START Records for this exercise

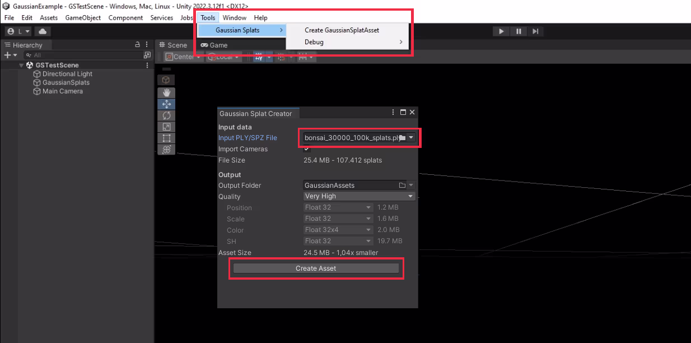Pause play mode

(x=519, y=31)
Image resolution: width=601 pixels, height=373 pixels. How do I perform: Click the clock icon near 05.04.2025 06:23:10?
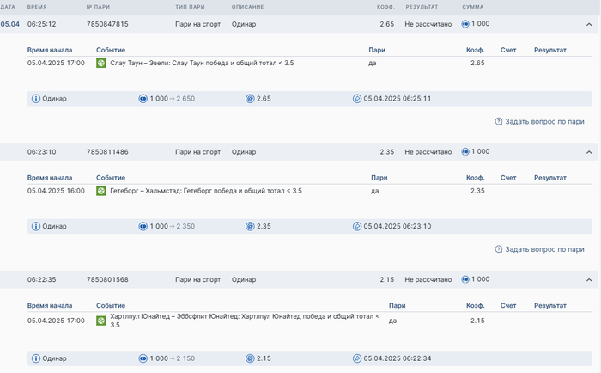357,226
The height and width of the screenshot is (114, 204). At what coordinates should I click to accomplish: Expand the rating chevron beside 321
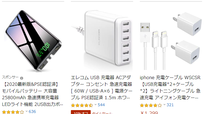pos(165,105)
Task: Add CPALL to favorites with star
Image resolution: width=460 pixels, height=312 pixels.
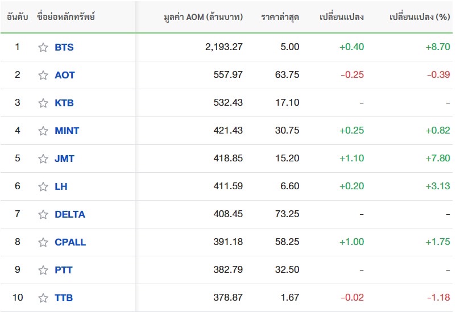Action: tap(43, 242)
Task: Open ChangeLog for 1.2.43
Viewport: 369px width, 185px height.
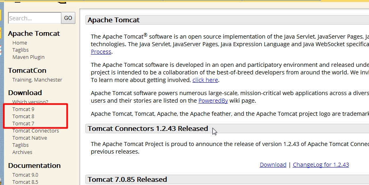Action: coord(321,165)
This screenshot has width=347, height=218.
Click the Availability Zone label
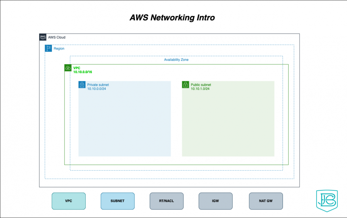[x=176, y=60]
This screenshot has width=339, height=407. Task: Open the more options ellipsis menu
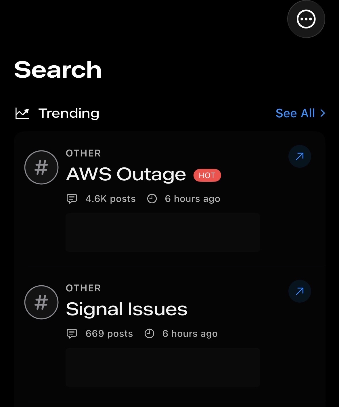coord(306,19)
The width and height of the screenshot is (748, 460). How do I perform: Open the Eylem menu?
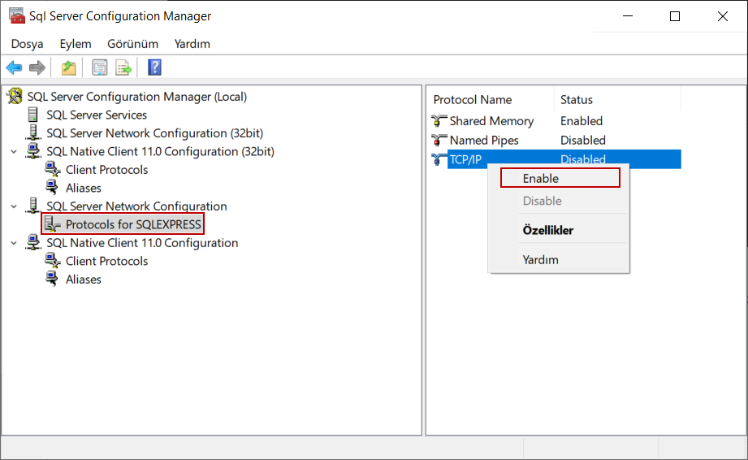click(75, 44)
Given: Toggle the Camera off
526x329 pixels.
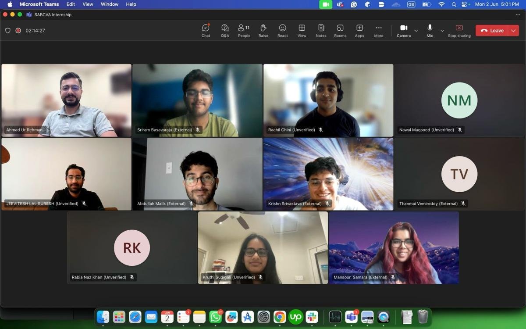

END Records for this exercise

## What is required
Retype exactly the lines above, starting at the line containing "The width and" and ending with the last line, both included; leave out the pictures.

## Task solution
The width and height of the screenshot is (748, 460). How do I perform: Open the Eylem menu?
click(75, 44)
Given: Toggle the Camera off
526x329 pixels.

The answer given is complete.